About this exercise -
Your answer must be the lines from the one containing "Given: Click the gold verified badge" through the last line below, copied exactly, with no pictures.
[[ Supplied information, beginning ]]
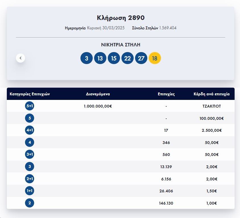Click the ΤΖΑΚΠΟΤ winnings text
240x218 pixels.
point(212,106)
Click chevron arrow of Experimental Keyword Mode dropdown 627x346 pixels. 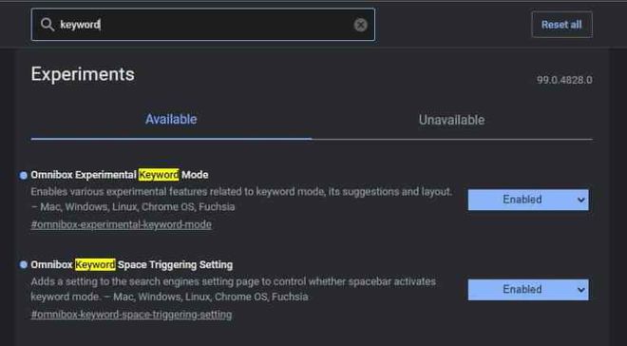click(581, 200)

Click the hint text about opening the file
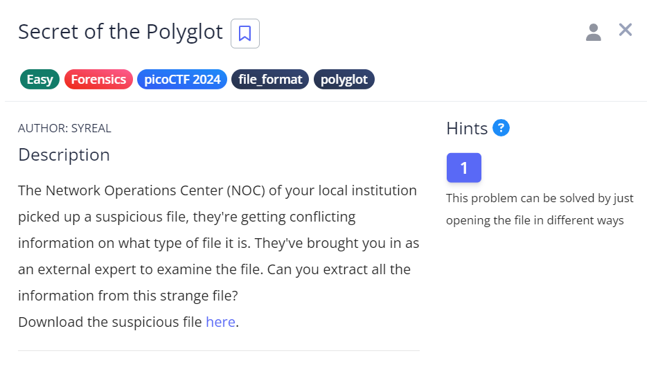point(540,209)
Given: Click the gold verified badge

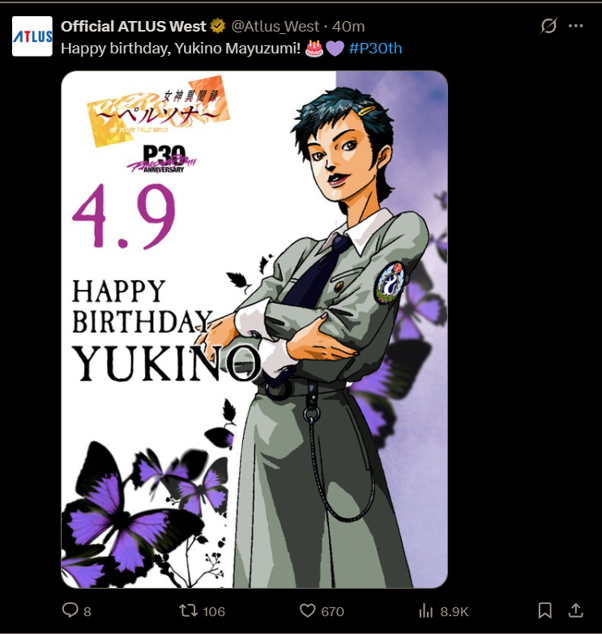Looking at the screenshot, I should (x=218, y=26).
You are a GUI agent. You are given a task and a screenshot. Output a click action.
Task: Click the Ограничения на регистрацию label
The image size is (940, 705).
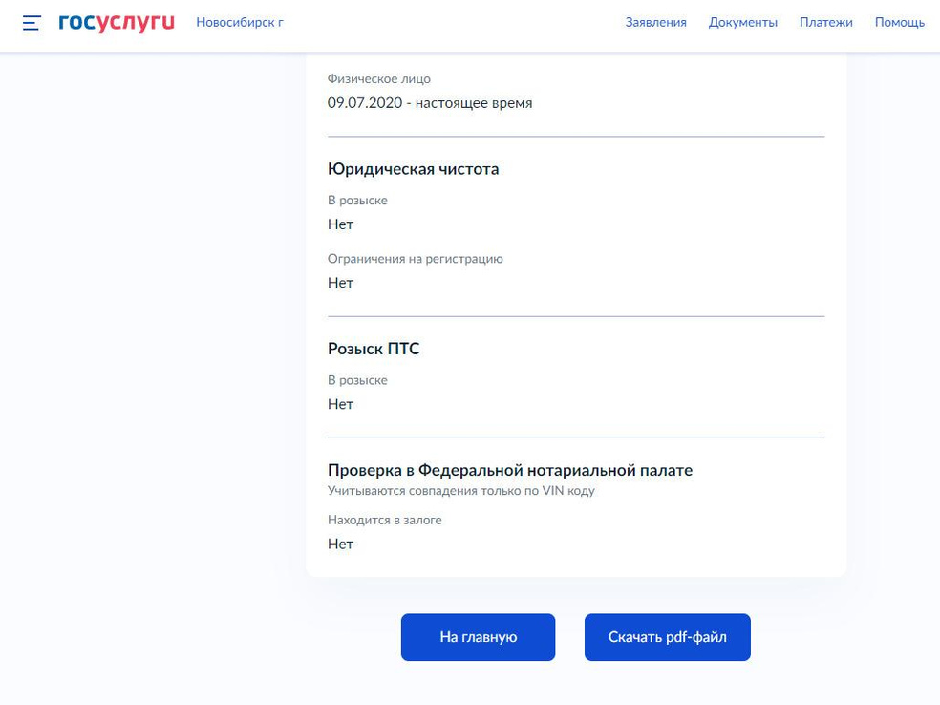pyautogui.click(x=415, y=259)
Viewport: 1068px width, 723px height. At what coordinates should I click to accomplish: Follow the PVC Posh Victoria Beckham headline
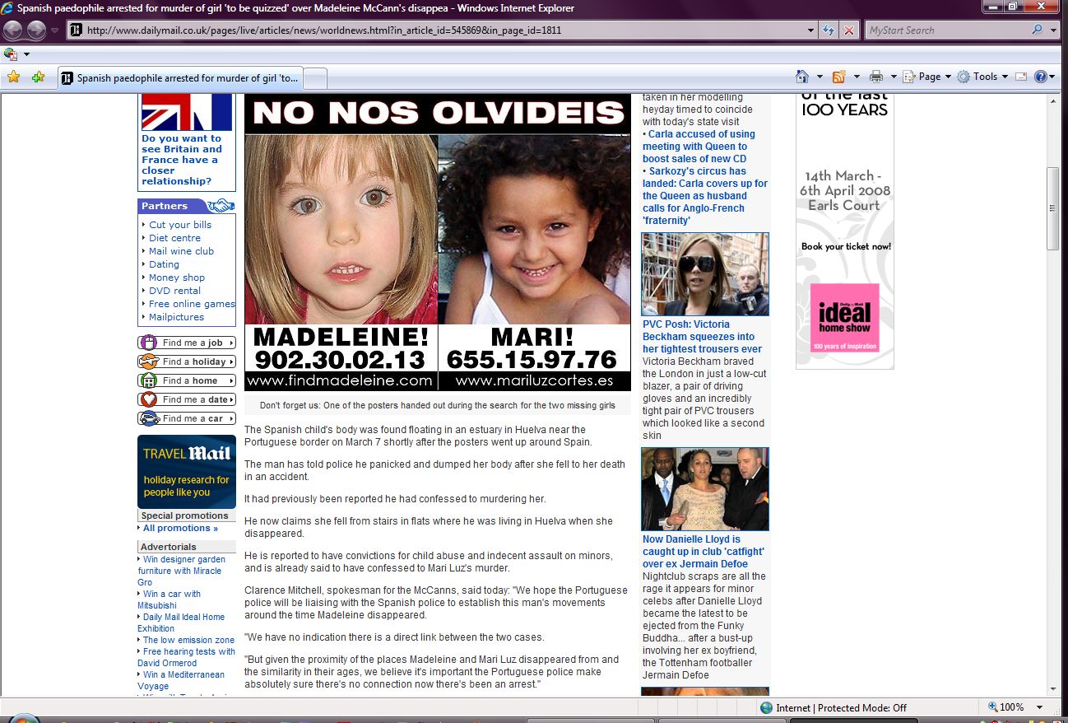[702, 336]
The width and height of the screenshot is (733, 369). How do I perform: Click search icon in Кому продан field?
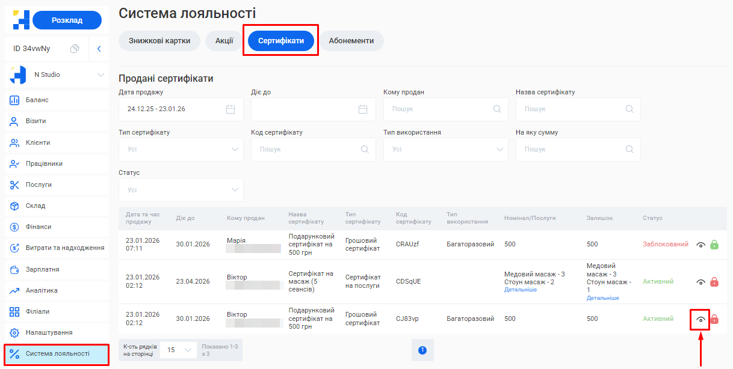[x=496, y=109]
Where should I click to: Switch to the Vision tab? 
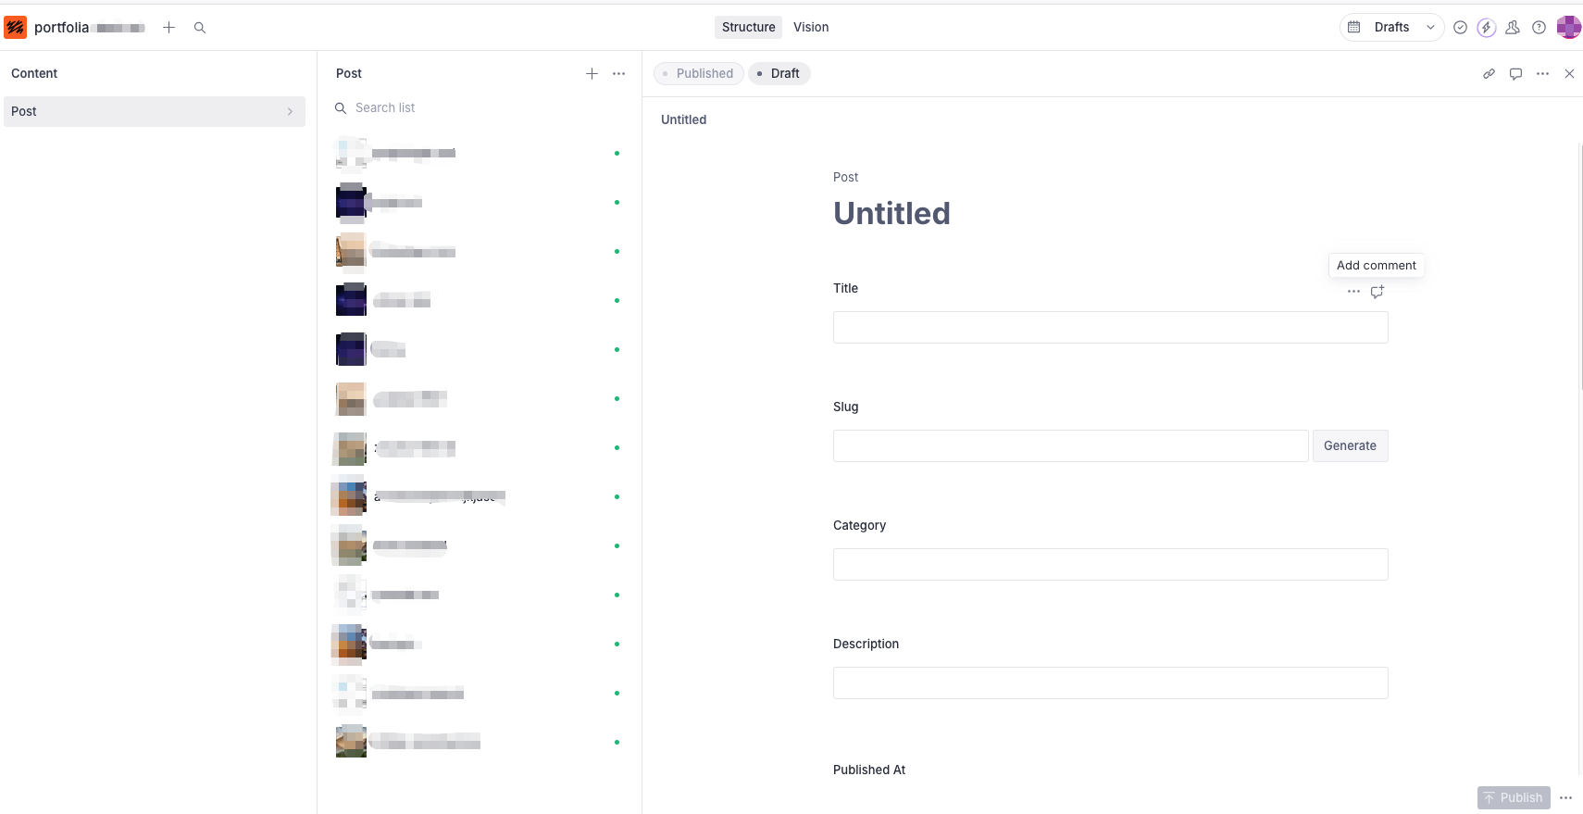click(811, 28)
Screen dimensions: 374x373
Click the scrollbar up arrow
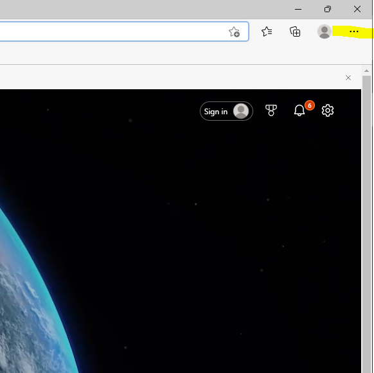coord(366,71)
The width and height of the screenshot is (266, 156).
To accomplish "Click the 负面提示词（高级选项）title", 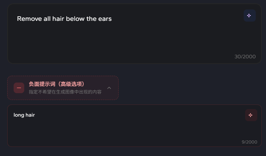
[[ Supplied information, end ]]
Task solution -
Given: Click the gold verified badge

Looking at the screenshot, I should (x=218, y=26).
You are a GUI agent. You are given a task and a screenshot. Output a click action.
Task: Click the Ограничения на регистрацию label
The image size is (940, 705).
pyautogui.click(x=415, y=259)
Viewport: 1068px width, 723px height. At what coordinates should I click to accomplish: Follow the PVC Posh Victoria Beckham headline
[702, 336]
The width and height of the screenshot is (733, 369). How do I perform: Click search icon in Кому продан field?
[x=496, y=109]
Where should I click to: Switch to the Vision tab? 
click(811, 28)
Screen dimensions: 374x373
Click the scrollbar up arrow
coord(366,71)
The width and height of the screenshot is (266, 156).
To accomplish "Click the 负面提示词（高级选项）title", 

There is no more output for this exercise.